Mora
Mora is an read re-assigner that re-assigns query reads to a unique reference.
Main steps of Mora:
- Calculate the expected abundance levels of the references based on the input SAM file.
- Assign each query that had at least one valid mapping to a reference based on their mapping scores and the expected abundance levels.
- Output the results into a txt file.
For more details, please consult the (preprint) paper.
Requirements
Rust and Cargo need to be installed and added to PATH.
Installation
To be able to use the full pipeline, run the following commands. If you only want to run Mora as a Rust program with a SAM/BAM file as input, you do not need to run the bash install.sh command.
git clone https://github.com/AfZheng126/MORA.git
cd MORA
bash install.sh
cargo build --release
Running Mora
After everything in the config files (see below) is updated according to your directories, run
snakemake --snakefile MORA --cores 24 --resources mem_mb=140000
Running Mora as a Rust Program
If you already have a SAM file that has mappings scores stored in the AS:i: optional field, you can directly run the Rust program and skip the indexing and mapping steps. To do this and get outputs without taxonomic information, run the following commands in the Mora directory.
cargo run --release -- -s samfile -o output
If you are runing from another directory and the specific binary is wanted, run
target/release/mora -s samifile -o output
A sample sam file is provided in the samples directory. To use it, use the following command.

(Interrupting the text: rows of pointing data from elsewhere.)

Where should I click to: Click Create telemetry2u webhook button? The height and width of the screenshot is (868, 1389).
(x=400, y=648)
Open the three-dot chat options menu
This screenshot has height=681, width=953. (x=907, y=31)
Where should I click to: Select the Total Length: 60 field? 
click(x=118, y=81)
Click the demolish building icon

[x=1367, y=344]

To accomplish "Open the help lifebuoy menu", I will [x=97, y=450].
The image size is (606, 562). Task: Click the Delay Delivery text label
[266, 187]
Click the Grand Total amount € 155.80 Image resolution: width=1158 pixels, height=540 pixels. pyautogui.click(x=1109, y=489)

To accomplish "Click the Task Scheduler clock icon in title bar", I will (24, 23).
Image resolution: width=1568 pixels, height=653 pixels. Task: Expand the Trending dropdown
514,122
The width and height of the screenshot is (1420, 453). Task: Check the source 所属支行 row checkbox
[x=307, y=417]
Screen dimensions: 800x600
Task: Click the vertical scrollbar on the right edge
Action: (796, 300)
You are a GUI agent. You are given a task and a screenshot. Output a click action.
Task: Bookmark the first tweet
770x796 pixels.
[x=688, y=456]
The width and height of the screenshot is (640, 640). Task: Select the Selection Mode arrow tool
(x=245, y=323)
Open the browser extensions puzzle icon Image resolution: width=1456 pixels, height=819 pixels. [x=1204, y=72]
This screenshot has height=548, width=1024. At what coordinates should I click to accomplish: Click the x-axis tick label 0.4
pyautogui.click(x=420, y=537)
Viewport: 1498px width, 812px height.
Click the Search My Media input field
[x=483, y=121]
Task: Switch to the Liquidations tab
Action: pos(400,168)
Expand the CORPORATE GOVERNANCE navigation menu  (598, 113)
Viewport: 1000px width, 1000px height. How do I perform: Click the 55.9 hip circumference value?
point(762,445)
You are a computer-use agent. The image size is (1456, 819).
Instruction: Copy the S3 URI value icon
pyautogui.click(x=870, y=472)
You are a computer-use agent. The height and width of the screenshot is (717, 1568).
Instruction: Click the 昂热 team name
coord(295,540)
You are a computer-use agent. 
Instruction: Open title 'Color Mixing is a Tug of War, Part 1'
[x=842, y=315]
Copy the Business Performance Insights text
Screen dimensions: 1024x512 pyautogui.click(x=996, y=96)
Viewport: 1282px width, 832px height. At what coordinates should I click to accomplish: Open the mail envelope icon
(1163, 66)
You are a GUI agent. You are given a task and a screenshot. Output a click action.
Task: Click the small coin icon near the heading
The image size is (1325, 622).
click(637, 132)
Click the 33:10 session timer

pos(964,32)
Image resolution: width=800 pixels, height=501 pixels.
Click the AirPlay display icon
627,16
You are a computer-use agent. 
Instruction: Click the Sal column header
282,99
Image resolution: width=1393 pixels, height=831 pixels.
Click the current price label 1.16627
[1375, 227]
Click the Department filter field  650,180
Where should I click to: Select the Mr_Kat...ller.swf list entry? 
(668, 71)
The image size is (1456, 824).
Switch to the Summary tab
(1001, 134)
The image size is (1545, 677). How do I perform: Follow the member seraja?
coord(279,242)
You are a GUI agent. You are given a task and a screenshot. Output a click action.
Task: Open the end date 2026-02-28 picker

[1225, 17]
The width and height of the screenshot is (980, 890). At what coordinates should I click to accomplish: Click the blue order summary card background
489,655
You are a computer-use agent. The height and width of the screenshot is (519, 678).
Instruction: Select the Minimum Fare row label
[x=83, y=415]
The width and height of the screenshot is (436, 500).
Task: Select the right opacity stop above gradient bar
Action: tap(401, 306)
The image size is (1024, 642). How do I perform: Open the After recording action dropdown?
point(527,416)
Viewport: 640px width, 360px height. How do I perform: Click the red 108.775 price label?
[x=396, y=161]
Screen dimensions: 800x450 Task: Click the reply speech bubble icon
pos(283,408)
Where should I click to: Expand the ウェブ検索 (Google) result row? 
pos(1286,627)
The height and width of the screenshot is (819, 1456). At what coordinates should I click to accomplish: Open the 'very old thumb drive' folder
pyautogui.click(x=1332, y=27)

taget/release/mora -s samples/test.sam -o test.txt
For more options and customization, run
target/release/mora -h
Config File
The parameters of the config.yaml file used for the snakemake pipline are listed below:
Parameter | Description |
---|---|
BINARIES | Binary folder directory (default: binaries) - do not edit |
REFERENCES | Directory to reference fasta file |
SAMPLES_DIR | Directory to folder containing query fasta files |
RESULTS | Directory to write the results |
FILES_EXT | Query files extension, i.e. .fq, .fq.gz etc |
MAPPING_MODE | Algorithm for the initial mapping - (pufferfish, bowtie2, minimap2) |
STRATEGY | "PE" for paired-end samples or "SE" for single-end samples |
TYPE | RNA or DNA host-specific samples - right now only supports DNA |
MIN_CNT | Minimum number of counts for a reference to be considered valid |
MIN_SCORE_DIFFERENCE | Minimum score difference for a query to be assgined second |
MAX_ABUNDANCE_DIFFERENCE | Maximum difference allowed between the initial abundance estimation and the abundances created from assignments |
SEGMENT_SIZE | Size to split references into bins |
ABUNDANCE_OUTPUT | Whether to output estimated abundance levels |
TAXONOMY | Directory of taxonomic information to write results with taxonomic classes (NA to not include taxonomic information in the results) |
MEM_MB | Amount of memory to be allocated to snakemake |
TPS | Number of threads to be used per sample |
Query Files
The program requires a list of query files. These can be .fasta, .fq, or even compressed files. If the query files are pair-end quries, their name must be of the form *_1.fq and *_2.fq, where the file extension can something else. The directory of these query files must be written into the config file.
Reference File
If a reference file is provided, its directory must also be written into the config file. If there is no reference file, you can download the fasta file representing the complete representative and reference bacterial genomes from NCBI RefSeq database by following the instructions from the Microbial reference preparation from the Agamemnon Wiki. The index will be built when you run the program, so you don't have to manually do it.
Taxonomic Information
Normally, the output of the program is two columns telling you which reference each query came from. If taxonomic information about the assigned reference is wanted as well, extra files must be made. To do this, navigate to the scripts directory and run
bash taxonomy.sh reference.fa
where reference.fa is your reference files. After this is done, update TAXONOMY in the config file to Taxonomy.
Use Case
Sample data and the results from the Mora paper can be found here. To run the data, simply update the configuration file with where you download the data and run it with the snakemake command.